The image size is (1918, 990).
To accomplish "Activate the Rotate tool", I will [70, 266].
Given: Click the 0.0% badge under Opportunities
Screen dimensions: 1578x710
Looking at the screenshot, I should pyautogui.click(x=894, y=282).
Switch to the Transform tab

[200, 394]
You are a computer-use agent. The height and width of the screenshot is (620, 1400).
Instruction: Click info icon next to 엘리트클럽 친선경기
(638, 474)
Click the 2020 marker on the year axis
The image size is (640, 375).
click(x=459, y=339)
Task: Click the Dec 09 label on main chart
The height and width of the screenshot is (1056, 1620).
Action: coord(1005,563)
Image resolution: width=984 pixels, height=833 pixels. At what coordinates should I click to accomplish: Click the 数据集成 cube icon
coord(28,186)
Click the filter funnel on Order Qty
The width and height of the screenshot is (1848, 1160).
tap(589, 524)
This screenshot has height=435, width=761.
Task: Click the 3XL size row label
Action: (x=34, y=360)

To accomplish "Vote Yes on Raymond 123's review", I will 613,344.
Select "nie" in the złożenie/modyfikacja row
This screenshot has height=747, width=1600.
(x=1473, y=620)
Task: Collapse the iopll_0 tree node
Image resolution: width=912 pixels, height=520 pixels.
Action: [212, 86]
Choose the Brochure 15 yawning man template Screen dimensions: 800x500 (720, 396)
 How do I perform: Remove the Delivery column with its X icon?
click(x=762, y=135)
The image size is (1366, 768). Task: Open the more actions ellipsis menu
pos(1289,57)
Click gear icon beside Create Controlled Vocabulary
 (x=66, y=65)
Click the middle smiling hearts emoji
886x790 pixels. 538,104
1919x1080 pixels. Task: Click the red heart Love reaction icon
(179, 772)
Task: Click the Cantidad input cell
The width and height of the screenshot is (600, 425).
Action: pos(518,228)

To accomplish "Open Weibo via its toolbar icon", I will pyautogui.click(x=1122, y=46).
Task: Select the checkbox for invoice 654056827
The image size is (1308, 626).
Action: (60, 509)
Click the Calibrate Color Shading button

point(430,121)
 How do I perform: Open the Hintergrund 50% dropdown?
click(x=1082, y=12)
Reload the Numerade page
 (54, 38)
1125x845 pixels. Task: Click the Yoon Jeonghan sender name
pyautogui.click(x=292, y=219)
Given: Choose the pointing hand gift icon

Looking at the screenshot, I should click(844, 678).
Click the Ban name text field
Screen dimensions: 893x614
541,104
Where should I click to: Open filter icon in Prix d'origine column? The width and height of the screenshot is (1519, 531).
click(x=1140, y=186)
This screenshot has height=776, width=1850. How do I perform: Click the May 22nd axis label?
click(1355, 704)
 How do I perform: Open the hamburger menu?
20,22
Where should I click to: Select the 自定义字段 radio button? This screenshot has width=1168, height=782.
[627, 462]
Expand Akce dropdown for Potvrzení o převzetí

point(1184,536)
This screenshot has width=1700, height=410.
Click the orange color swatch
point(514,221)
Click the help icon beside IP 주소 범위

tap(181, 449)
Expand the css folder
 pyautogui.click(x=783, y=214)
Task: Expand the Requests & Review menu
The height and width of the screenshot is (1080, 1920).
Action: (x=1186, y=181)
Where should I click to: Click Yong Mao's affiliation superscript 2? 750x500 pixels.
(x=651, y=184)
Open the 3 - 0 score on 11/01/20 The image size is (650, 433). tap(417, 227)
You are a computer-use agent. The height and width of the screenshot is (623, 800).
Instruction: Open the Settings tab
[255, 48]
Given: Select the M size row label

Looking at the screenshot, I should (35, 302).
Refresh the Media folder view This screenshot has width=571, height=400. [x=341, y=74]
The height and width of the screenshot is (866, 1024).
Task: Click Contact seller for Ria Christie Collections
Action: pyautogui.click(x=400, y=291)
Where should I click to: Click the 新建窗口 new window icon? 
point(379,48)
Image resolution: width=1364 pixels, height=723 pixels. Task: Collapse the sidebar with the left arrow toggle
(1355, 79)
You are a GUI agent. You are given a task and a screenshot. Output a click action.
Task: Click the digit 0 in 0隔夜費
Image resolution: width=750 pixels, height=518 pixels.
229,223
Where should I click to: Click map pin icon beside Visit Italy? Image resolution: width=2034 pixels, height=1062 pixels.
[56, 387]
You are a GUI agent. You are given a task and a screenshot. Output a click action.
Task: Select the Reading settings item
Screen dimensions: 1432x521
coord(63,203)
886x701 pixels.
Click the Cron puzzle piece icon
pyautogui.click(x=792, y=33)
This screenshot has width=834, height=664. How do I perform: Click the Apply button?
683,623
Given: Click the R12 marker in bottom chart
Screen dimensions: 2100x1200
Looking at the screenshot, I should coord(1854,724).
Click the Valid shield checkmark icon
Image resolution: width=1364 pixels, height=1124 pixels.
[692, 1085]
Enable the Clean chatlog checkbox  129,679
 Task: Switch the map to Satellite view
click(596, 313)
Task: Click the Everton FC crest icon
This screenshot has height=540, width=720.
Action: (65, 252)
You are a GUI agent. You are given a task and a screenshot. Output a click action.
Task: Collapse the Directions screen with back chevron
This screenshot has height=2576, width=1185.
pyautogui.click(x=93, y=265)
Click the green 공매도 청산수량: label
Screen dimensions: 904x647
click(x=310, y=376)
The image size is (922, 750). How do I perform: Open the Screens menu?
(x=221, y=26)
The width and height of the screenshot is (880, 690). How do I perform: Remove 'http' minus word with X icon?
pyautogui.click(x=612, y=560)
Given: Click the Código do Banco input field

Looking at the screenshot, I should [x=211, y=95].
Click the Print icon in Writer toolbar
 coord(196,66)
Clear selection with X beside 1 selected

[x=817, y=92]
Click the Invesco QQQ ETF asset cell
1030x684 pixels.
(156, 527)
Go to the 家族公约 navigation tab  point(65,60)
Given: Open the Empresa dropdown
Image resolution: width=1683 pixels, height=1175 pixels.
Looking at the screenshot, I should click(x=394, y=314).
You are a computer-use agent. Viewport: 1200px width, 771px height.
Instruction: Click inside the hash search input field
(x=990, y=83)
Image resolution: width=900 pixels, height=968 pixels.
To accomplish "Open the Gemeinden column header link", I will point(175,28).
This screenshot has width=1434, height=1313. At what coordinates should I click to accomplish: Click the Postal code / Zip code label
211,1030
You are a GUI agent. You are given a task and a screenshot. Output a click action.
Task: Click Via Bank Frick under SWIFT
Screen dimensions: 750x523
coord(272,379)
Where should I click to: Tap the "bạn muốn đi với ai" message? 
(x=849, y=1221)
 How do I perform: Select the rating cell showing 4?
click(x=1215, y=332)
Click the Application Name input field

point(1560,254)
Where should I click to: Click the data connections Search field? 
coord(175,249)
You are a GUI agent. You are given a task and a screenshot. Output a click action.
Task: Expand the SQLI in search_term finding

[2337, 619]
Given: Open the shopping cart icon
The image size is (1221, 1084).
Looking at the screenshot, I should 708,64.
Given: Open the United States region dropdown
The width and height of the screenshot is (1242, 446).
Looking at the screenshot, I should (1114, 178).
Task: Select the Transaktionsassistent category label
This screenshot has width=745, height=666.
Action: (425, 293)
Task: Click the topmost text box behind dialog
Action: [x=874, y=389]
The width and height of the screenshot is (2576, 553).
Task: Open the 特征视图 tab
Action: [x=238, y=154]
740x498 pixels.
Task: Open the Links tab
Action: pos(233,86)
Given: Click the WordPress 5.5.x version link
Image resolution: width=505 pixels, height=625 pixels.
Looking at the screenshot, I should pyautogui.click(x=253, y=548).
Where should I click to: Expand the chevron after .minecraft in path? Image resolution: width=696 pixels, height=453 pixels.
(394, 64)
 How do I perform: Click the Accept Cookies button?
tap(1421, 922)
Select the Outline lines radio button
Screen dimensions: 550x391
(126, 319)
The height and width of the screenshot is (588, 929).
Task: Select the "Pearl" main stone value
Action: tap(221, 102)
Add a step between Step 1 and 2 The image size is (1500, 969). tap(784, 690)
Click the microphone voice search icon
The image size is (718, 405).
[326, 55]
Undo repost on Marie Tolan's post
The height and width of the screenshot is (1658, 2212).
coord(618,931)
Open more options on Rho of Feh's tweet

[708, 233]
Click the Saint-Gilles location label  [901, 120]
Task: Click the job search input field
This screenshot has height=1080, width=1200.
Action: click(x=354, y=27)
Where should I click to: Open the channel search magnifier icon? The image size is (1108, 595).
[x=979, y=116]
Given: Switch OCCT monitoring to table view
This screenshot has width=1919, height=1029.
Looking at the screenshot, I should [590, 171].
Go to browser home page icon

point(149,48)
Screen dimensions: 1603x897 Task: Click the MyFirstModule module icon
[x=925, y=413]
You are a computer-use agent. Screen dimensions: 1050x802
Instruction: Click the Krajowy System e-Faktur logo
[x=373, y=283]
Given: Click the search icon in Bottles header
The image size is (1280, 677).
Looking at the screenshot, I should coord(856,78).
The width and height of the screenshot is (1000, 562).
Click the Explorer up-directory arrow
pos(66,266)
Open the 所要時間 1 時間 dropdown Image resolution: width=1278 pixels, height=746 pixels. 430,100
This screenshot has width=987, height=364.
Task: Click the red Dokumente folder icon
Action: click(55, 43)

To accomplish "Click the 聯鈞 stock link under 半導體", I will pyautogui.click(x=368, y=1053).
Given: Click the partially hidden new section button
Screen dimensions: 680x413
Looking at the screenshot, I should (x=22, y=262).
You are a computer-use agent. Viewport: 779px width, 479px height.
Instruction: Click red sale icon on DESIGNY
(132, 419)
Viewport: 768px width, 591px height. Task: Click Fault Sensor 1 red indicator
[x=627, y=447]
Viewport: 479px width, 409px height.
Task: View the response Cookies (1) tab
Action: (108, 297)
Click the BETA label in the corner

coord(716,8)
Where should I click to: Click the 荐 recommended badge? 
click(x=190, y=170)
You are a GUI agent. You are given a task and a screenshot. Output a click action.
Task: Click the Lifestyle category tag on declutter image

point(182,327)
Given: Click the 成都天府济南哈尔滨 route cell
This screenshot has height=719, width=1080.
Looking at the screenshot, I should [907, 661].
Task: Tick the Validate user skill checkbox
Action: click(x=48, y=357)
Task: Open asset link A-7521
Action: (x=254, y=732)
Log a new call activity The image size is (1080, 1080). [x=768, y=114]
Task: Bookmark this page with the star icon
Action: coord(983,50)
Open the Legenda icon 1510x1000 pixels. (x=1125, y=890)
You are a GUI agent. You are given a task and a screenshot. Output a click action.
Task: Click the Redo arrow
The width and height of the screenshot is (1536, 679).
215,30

____

### Exercise description
Search the listing for the word "marker" and return each line that holds it.

### The completed task
Click the 2020 marker on the year axis
Given: Click the R12 marker in bottom chart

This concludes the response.